Am 2008-06-16 19:24:25, schrieb Wolf: > There's a number of things you can try, depending on what EXACTLY they > are doing. > > If they are uploading things to your server which they then reference, > it is a simple apache configuration that you could do. For instance, > you can upload fine to my server, but once it is there, the system knows > nothing about it. You can see the file all day long, but nothing is > going to allow it to get served back to you.
Since the script allow only files like
<PACKAGE_NAME>_X.Y.Z.orig.tar.gz
plus
<PACKAGE_NAME>_X.Y.Z-N.diff.gz
<PACKAGE_NAME>_X.Y.Z-N.desc
<PACKAGE_NAME>_X.Y.Z-N.changes
and then many
<PACKAGE_NAME>_X.Y.Z-N_<ARCH>.deb
So, you can see, it is an upload script for a private Debian mirror. So
the thing with the fileupload is AFTER the upload solved, since ANY non
Debian Source/Binary Packages are droped AFTER download. But as someone
has already mentioned, PHP can only check this AFTER the upload where
the DoS already happened..

Data excerpts:

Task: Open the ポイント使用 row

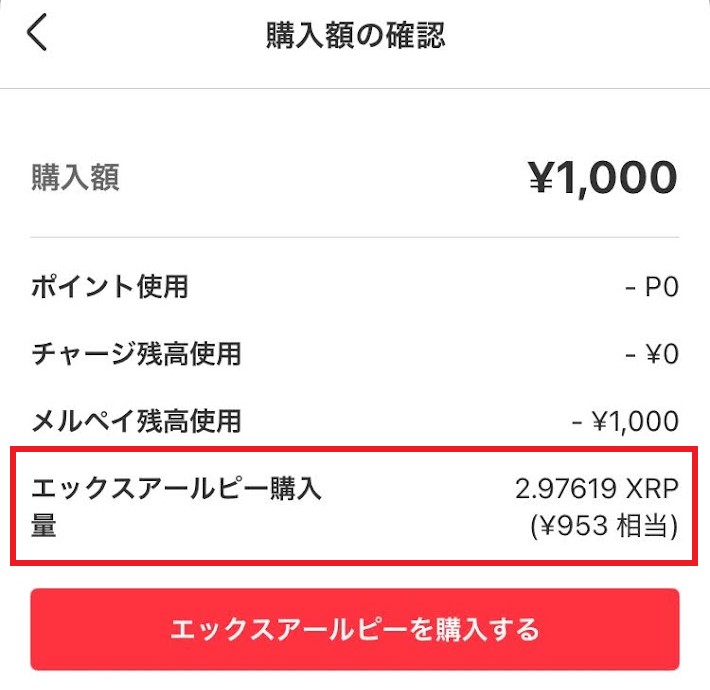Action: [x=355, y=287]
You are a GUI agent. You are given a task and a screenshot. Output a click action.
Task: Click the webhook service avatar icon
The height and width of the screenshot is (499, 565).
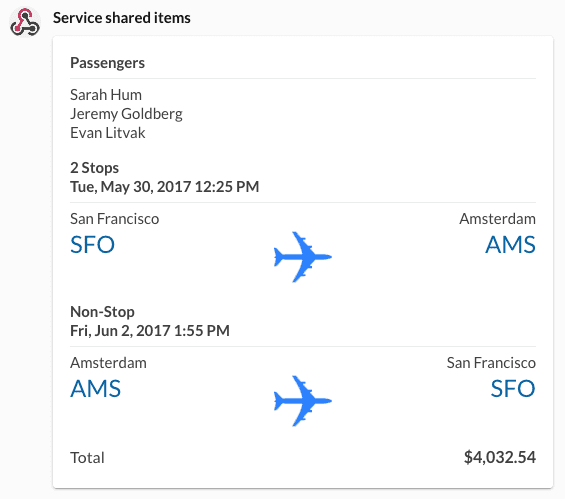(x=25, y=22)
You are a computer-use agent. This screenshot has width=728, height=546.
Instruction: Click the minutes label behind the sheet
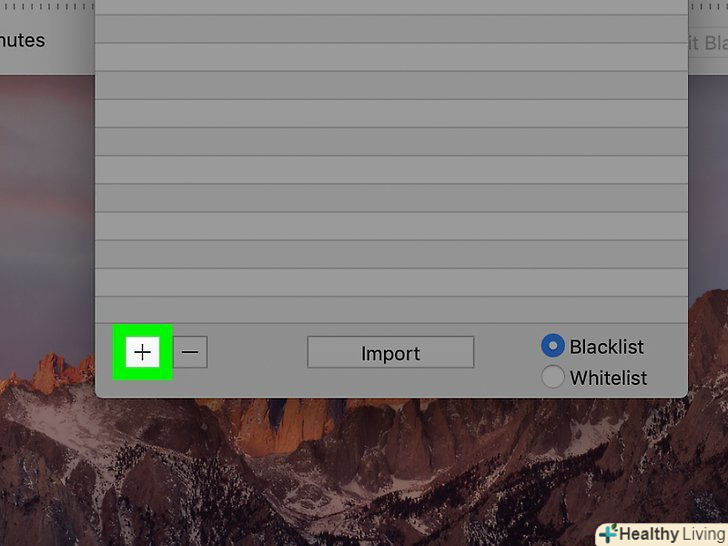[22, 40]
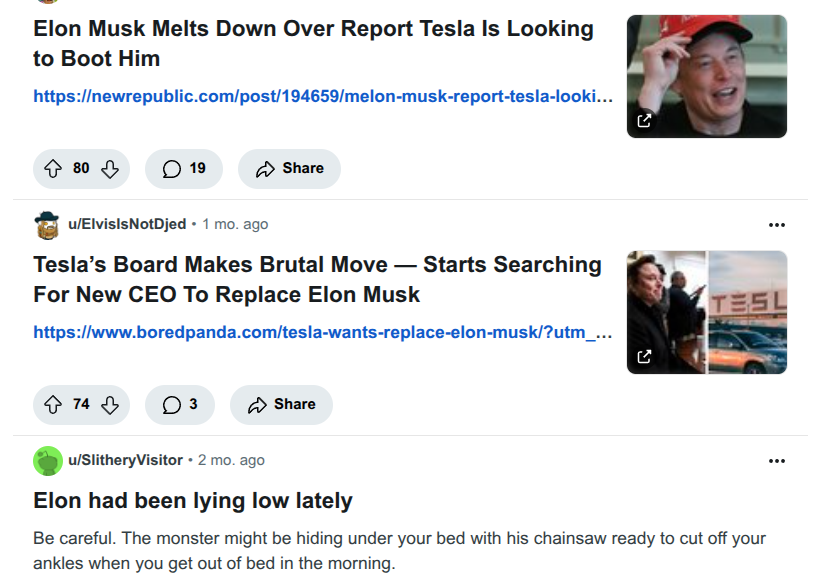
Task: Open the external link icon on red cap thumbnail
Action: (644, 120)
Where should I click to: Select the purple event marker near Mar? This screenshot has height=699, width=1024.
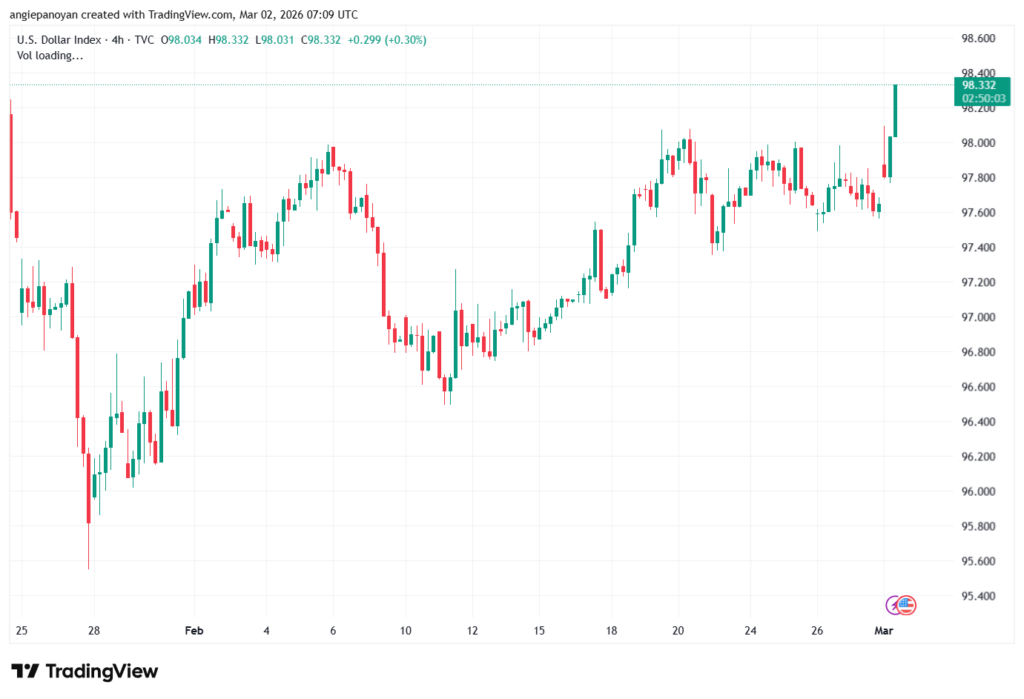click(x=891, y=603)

Exercises to complete:
A: Answer these questions about the message on the upload script:
(i) In the quoted reply, what kind of configuration does the writer call simple?
(ii) What is the script an upload script for?
(iii) According to the last sentence, when can PHP check the files?
B: Go on with the message about the upload script, starting after its last sentence.

Outputs for the tasks:
A:
(i) An Apache configuration.
(ii) A private Debian mirror.
(iii) Only after the upload, when the DoS has already happened.

B:
> If they are continuing to load the page, implement a simple login and
> page check for that specific page. Sure, apache loads the page, but
For now, I will go the way over two/three pages like
index.php -> mirror_admin.php -> mirror_upload.php
set a check the
session cookie session cookie
OK, on my server those three scripts are the same since I have ONLY a
"index.php" on my server and the rest is done by PHP but this should be
no problem.
> that's done PDQ instead of letting them upload a file first. If the
> login works, great, give them the upload form, otherwise error them out.
> You could snag the IP address, browser type, other information and
> store it all in a DB, then do a quick check to see if the IP matches,
> followed by a browser and whatnot. It's overkill, but you should also
> see HOW they are doing it as well, and you could implement the block to
> work on a number of factors.
>
> If they are uploading to just stall you out, talk to the ISP and let
> them know you are getting DDOS and get their network admins involved.
Currently I have gotten arround 3000 uploads in the last 3 weeks and my
ISP allow me only 100 GByte traffic which mean, if the Uploads increase
I will run into troubles.
> You could change the filename, but maybe that's too simple a suggestion?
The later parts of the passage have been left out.